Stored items

=== Section Start ===

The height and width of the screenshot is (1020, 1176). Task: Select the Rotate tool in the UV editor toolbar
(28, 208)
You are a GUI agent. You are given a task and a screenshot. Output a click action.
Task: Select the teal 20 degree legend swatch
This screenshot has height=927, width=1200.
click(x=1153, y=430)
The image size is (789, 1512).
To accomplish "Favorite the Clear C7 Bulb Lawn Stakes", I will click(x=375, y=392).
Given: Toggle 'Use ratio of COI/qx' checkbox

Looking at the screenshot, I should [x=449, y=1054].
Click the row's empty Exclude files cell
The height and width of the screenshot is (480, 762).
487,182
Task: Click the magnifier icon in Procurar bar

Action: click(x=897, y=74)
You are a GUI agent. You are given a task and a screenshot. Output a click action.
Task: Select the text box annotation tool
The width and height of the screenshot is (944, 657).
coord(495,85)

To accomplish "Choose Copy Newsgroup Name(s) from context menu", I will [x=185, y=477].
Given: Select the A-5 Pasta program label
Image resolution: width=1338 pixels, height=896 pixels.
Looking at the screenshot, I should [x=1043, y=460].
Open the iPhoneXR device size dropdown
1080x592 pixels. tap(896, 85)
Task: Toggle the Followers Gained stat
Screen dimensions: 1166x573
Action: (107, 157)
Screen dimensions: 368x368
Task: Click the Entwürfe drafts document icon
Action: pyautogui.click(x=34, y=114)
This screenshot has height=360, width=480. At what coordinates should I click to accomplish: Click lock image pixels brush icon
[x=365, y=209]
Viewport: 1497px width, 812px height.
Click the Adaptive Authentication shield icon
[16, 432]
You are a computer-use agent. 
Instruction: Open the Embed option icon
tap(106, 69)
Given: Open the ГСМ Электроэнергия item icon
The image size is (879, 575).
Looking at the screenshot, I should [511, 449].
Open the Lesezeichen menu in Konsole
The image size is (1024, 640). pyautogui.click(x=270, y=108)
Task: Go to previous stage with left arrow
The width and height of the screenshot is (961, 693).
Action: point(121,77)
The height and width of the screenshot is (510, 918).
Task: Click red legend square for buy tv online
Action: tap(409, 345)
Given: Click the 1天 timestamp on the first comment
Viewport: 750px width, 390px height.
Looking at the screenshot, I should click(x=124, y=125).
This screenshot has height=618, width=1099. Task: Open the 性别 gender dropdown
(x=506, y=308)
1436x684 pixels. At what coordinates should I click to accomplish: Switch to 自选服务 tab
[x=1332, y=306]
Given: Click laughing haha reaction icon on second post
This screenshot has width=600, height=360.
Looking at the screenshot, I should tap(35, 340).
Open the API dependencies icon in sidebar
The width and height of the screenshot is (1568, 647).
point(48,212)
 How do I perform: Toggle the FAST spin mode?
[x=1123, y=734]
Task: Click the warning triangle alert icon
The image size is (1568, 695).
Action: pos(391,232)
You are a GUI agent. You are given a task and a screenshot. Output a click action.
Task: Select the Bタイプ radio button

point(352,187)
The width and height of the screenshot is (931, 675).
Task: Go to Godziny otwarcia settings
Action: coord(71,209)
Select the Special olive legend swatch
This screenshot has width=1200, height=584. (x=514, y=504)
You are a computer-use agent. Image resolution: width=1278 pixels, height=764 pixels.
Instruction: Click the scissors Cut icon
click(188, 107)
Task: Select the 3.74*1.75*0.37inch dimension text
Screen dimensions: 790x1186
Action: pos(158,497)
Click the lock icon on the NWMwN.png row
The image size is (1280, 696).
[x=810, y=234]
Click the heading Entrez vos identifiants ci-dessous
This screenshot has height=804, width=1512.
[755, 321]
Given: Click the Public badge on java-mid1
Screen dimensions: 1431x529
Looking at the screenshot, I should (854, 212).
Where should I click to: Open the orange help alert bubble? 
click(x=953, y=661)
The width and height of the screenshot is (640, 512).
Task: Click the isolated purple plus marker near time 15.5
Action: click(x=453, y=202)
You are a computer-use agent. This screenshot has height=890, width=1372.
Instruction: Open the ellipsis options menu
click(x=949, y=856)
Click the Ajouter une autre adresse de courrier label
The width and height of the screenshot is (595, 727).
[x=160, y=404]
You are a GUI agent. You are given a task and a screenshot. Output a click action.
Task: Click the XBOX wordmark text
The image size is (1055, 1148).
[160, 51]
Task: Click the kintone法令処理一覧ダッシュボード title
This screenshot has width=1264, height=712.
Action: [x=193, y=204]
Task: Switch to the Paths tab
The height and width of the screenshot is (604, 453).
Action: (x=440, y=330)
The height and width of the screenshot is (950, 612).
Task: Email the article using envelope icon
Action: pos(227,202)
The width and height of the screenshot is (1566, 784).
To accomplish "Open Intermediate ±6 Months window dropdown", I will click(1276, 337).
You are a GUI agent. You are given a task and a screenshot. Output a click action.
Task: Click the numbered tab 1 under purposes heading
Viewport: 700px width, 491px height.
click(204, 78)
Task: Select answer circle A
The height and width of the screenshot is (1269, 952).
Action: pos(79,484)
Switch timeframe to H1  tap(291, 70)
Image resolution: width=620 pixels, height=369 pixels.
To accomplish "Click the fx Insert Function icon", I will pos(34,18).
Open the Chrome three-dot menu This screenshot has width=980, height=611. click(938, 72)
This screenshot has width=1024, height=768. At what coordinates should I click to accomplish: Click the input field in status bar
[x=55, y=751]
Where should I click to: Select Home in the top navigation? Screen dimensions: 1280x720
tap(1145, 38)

=== Section End ===

• **Directions for this task**:
From the records above, transcribe without alteration every line from the one with "This screenshot has height=618, width=1099." to the one with "Task: Select the 3.74*1.75*0.37inch", inclusive.

• **Answer to the exercise**:
This screenshot has height=618, width=1099. Task: Open the 性别 gender dropdown
(x=506, y=308)
1436x684 pixels. At what coordinates should I click to accomplish: Switch to 自选服务 tab
[x=1332, y=306]
Given: Click laughing haha reaction icon on second post
This screenshot has width=600, height=360.
Looking at the screenshot, I should tap(35, 340).
Open the API dependencies icon in sidebar
The width and height of the screenshot is (1568, 647).
point(48,212)
 How do I perform: Toggle the FAST spin mode?
[x=1123, y=734]
Task: Click the warning triangle alert icon
The image size is (1568, 695).
Action: pos(391,232)
You are a GUI agent. You are given a task and a screenshot. Output a click action.
Task: Select the Bタイプ radio button

point(352,187)
The width and height of the screenshot is (931, 675).
Task: Go to Godziny otwarcia settings
Action: coord(71,209)
Select the Special olive legend swatch
This screenshot has width=1200, height=584. (x=514, y=504)
You are a computer-use agent. Image resolution: width=1278 pixels, height=764 pixels.
Instruction: Click the scissors Cut icon
click(188, 107)
Task: Select the 3.74*1.75*0.37inch dimension text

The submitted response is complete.